A | 2.膿原性肉芽腫 |
処置および経過:歯肉がんを疑い擦過細胞診を実施したが悪性所見を認めなかったため、臨床診断を膿原性肉芽腫として局所麻酔下に切除生検を行った。周囲の健常組織を含めて骨膜下で切除し、病変と周囲組織との癒着がないことを確認した。切除部分の歯槽骨に粗造感や異常所見は認められず、切除面は正常な結合組織であった。術後1年以上経過したが、再発なく経過している。
病理組織学的所見:小葉状毛細血管の増生と炎症細胞の浸潤が認められ、一部では血管拡張や線維化を認めた。多くの上皮は肥厚し、釘脚の延長などを認めたが、異型性は認めなかった(図3、4)。
疾患の概要:膿原性肉芽腫は皮膚や粘膜に発生する肉芽腫性の隆起性病変であり、臨床所見としては孤立性で球状ないし茸状の無痛性、有茎性腫瘤が一般的で、口腔領域では歯肉、口唇、舌などが好発部位とされている。
発症年齢は幼児から高齢者に認められ、その成因については種々述べられているが、一定の見解は得られていない。口腔内の局所的因子としては、小外傷や感染性刺激が考えられており、全身的因子の関与の可能性も報告されている。
病理組織学的には炎症性細胞浸潤を伴う肉芽腫性の病変で、血管内皮細胞の増生を示す小葉状の毛細血管の増殖が特徴である。上皮は潰瘍形成や外傷によって欠損しているものや、重層扁平上皮に被われている場合もあり、臨床形態によってさまざまである。臨床的に本疾患は、血管腫、線維腫、エプーリス、そして悪性腫瘍などとの鑑別が重要といわれている。急速に増大するものは悪性腫瘍との鑑別が問題となるため、病理組織学的検索は必須である。

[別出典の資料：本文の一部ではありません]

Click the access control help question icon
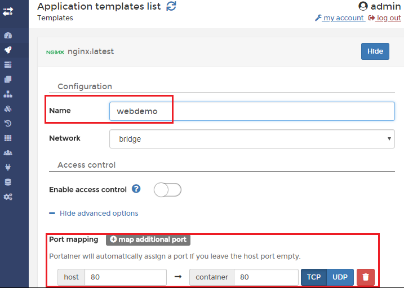This screenshot has width=404, height=288. [x=136, y=189]
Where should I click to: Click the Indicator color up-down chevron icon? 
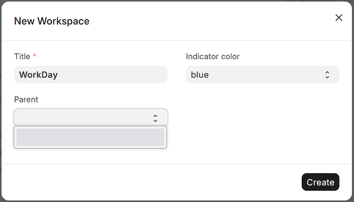pyautogui.click(x=327, y=75)
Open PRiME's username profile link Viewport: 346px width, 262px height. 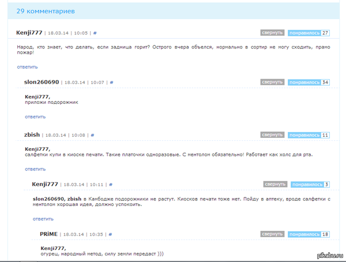[x=49, y=234]
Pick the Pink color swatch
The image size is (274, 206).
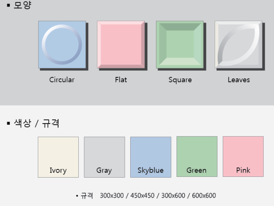coord(243,157)
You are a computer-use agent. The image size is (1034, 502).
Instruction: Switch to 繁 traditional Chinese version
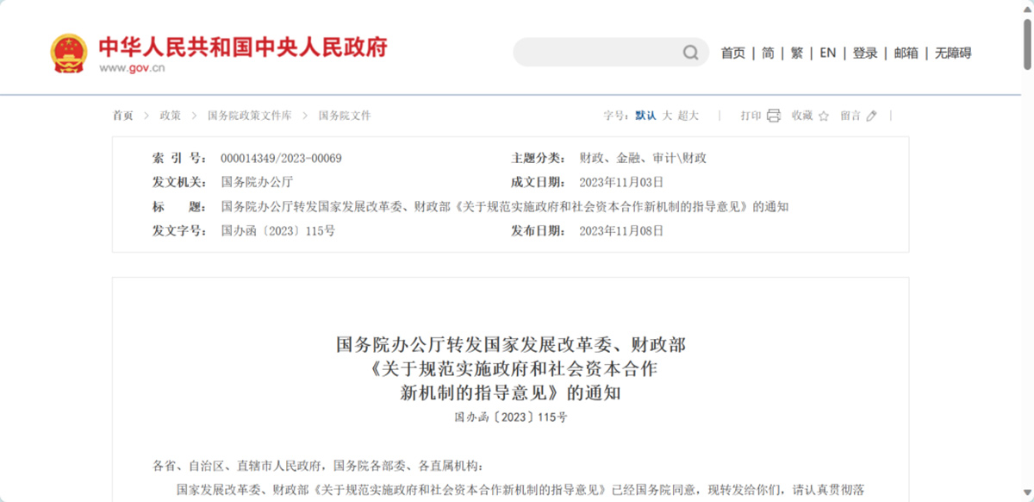[795, 53]
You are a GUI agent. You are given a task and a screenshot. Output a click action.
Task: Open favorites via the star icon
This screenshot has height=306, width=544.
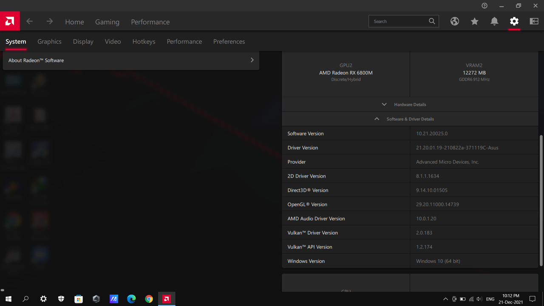click(x=474, y=21)
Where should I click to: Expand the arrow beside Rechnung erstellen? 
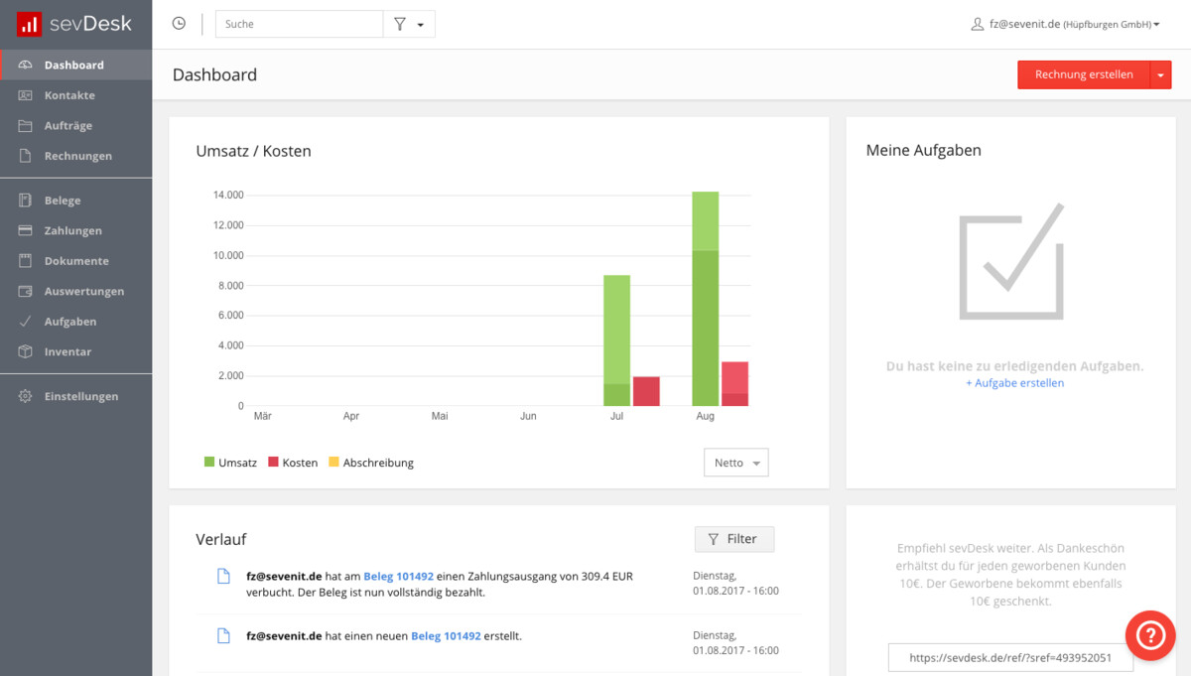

膿原性肉芽腫の治療は、周囲の健全組織を含めた切除が一般的である。有茎性病変を認める場合が多いため切除は比較的容易であるが、切除が不十分であると再発を認めることもあり、切除後も経過観察が必要である。また、本症例のように全身疾患のある場合など、主科に対診のもと適切なタイミングで切除を行う必要がある症例も多く、大学病院などの専門医療機関への紹介が推奨される。
- 1)赤坂庸子,鈴木英正,山口和郎,他:口腔に生じた膿原性肉芽腫20例の臨床的検討.日口粘膜誌,7:20-25,2001.
- 2)仙田順子,島原政司,古宮雅子,他:悪性腫瘍が疑われた膿原性肉芽腫の1例.日口診誌,15:98-102,2002.
- 3)山下雅子,神部芳則,仙名あかね,他:小児に生じた膿原性肉芽腫の2例ならびに当科における臨床的検討.日口内誌,18:8-13,2012.